Objective: The main effort of this work was to evaluate the situation of the atmosphere in selected regions of Brno during the years 2009-2013 and to estimate health risks which might come up due to the increased concentrations of airborne particulate matter.
Methods: PM10 samples were collected in four areas varying in degree of automobile traffic using automatic and gravimetric sampling methods. PM10 concentrations were assessed using Spearman's rank correlation coefficient. Health risks were estimated based on calculation of relative risks and population for four health endpoints. The selected health outcomes were premature mortality, cardiovascular disease, respiratory disease, and chronic bronchitis.
Results: The highest PM10 concentrations were measured in two regions with high traffic loads T1, T2 and background region B2. The values were 34.33 ± 11.52 µg·m-3 in 2010, 34.87 ± 12.03 µg·m-3 in 2013 and 34.52 ± 8.81 µg·m-3 in 2009, respectively. The highest correlation was between T1 and T2 having Spearman's correlation coefficient 0.888 followed by T1-B1 pair with coefficient 0.886. For all health outcomes, the highest health effect of PM (E) was determined for T2 site in 2010 which was 48 ± 14, 49 ± 21, 44 ± 19 and 24 ± 10 for premature mortality, cardiovascular disease, respiratory disease, and chronic bronchitis, respectively.

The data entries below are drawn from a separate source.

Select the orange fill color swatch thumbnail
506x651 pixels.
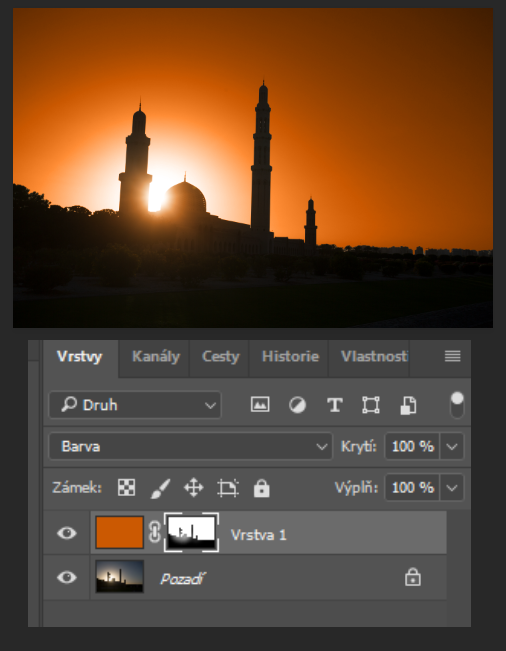point(120,533)
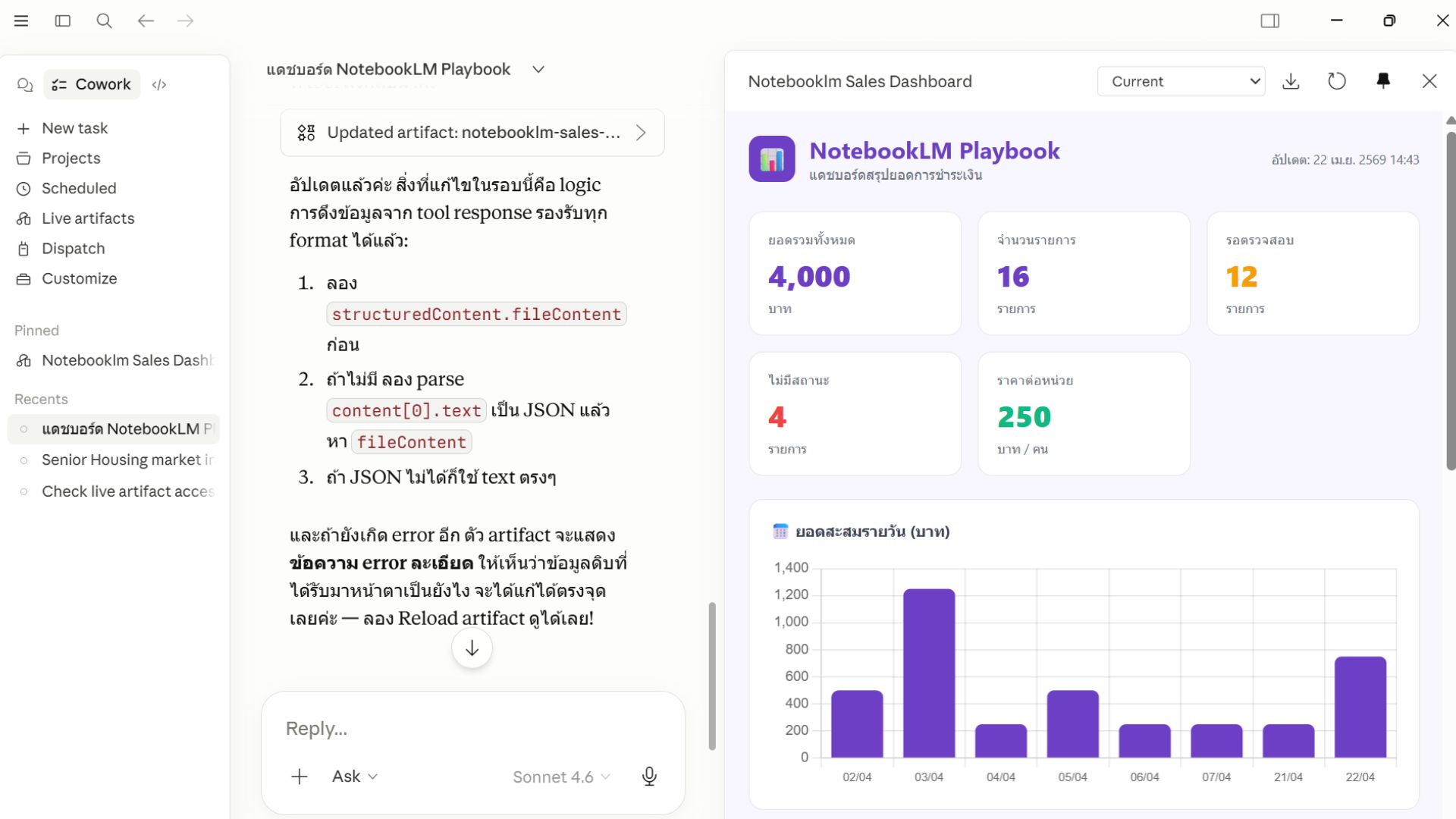The image size is (1456, 819).
Task: Toggle the left sidebar panel icon
Action: click(x=63, y=21)
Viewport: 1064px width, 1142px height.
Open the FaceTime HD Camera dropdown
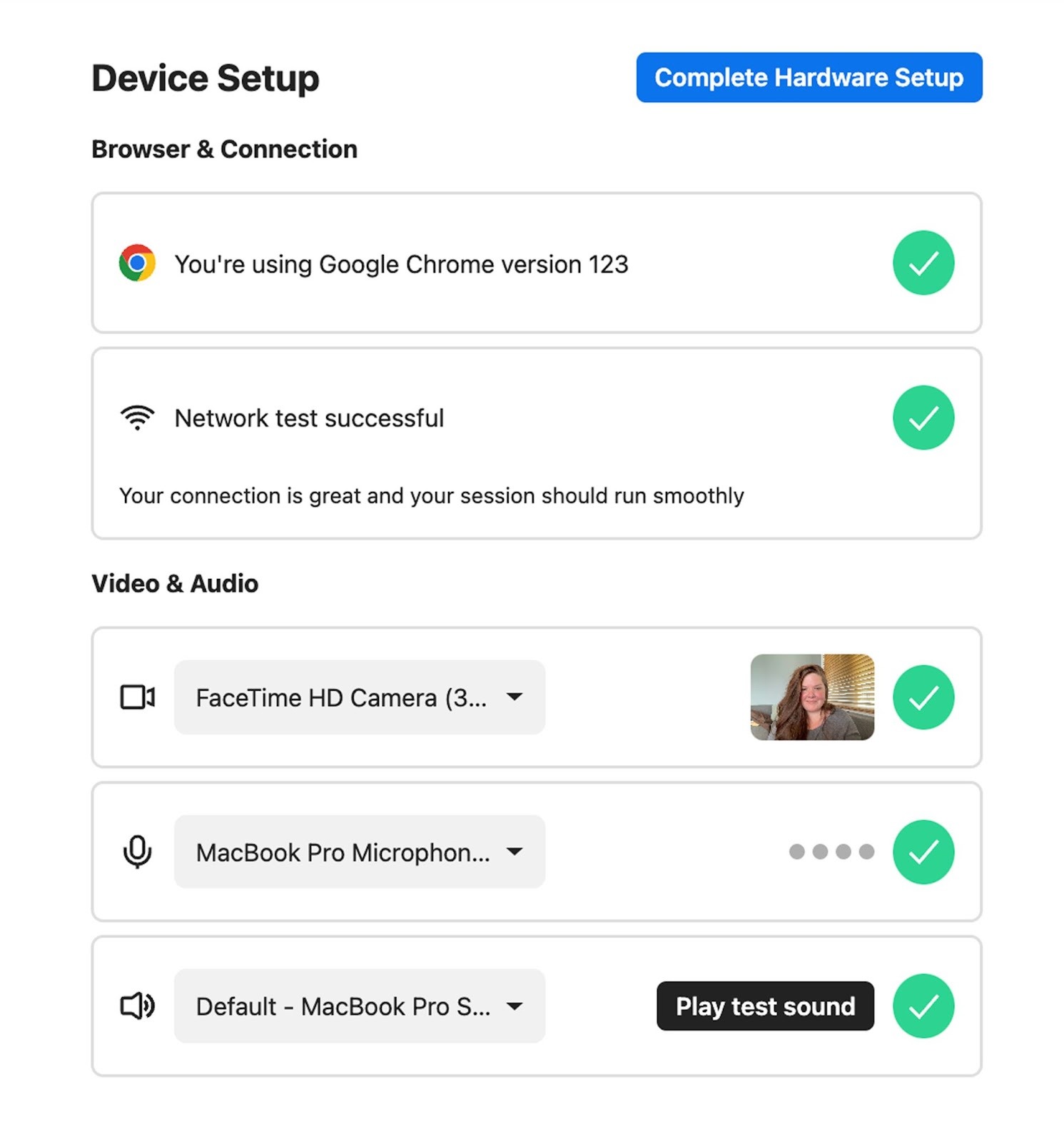tap(360, 697)
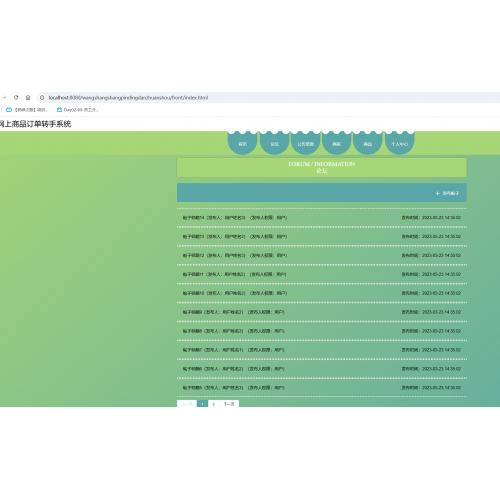
Task: Open forum post titled 帖子标题14
Action: [322, 218]
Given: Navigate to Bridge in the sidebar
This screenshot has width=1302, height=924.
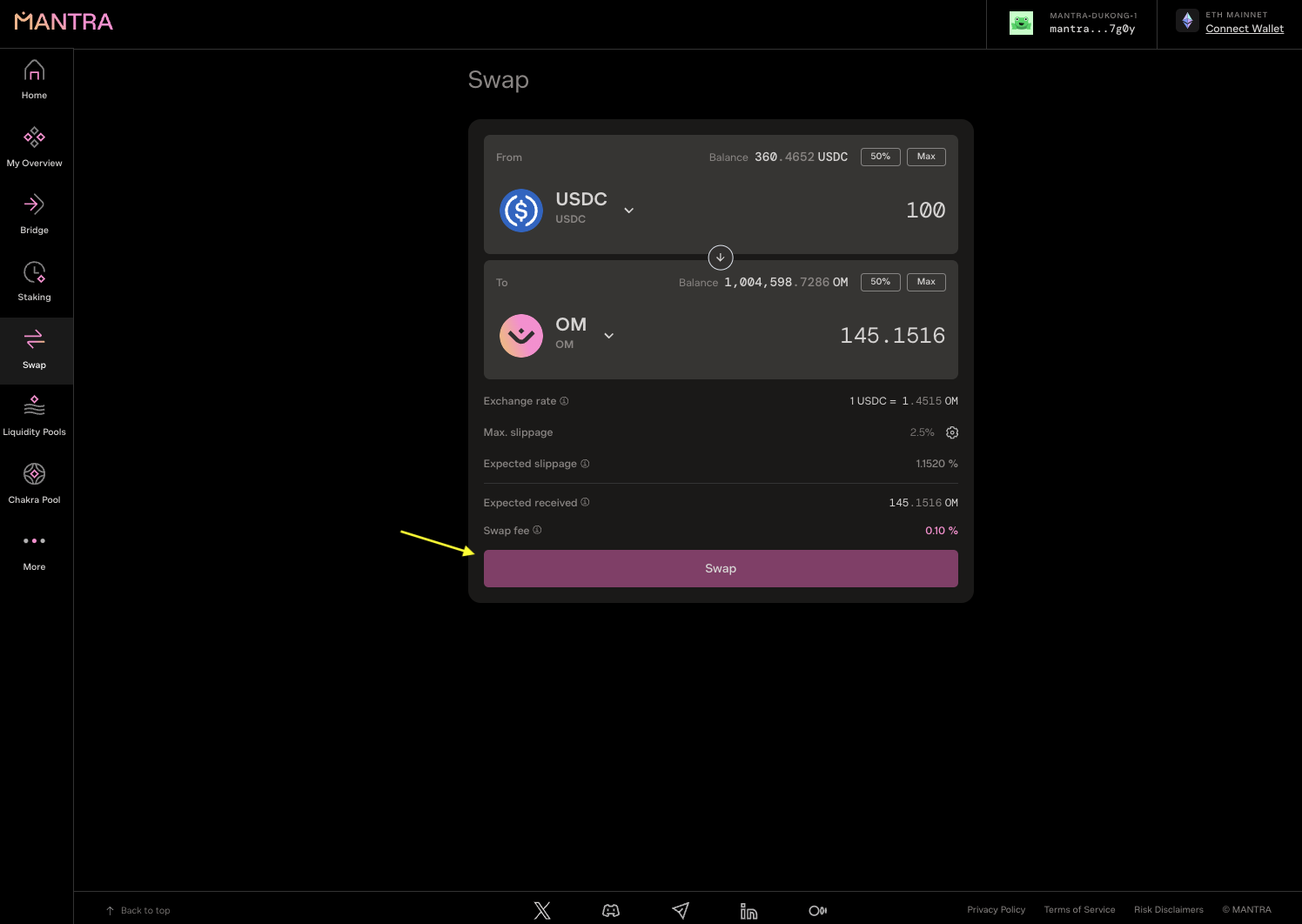Looking at the screenshot, I should [x=34, y=214].
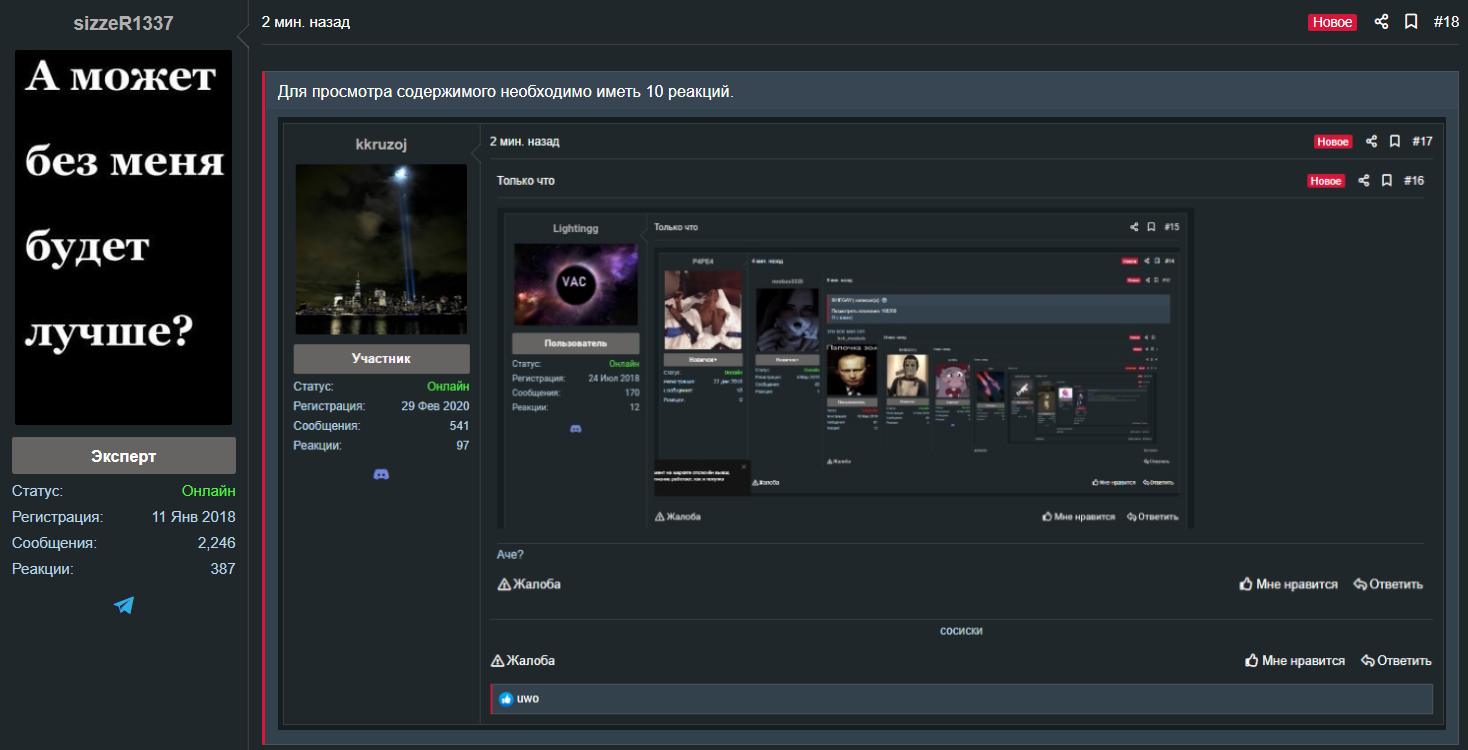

Conclusion: The concentrations are highly correlated, especially in traffic regions. The annual concentrations did not exceed the legislation limit but 24-hours limit was exceeded more than two times in several cases. The highest number of cases with a given health outcome was estimated in traffic regions especially for cardiovascular disease and premature mortality.
Keywords: aerosol; air pollution; particulate matter; public health; risk assessment; traffic.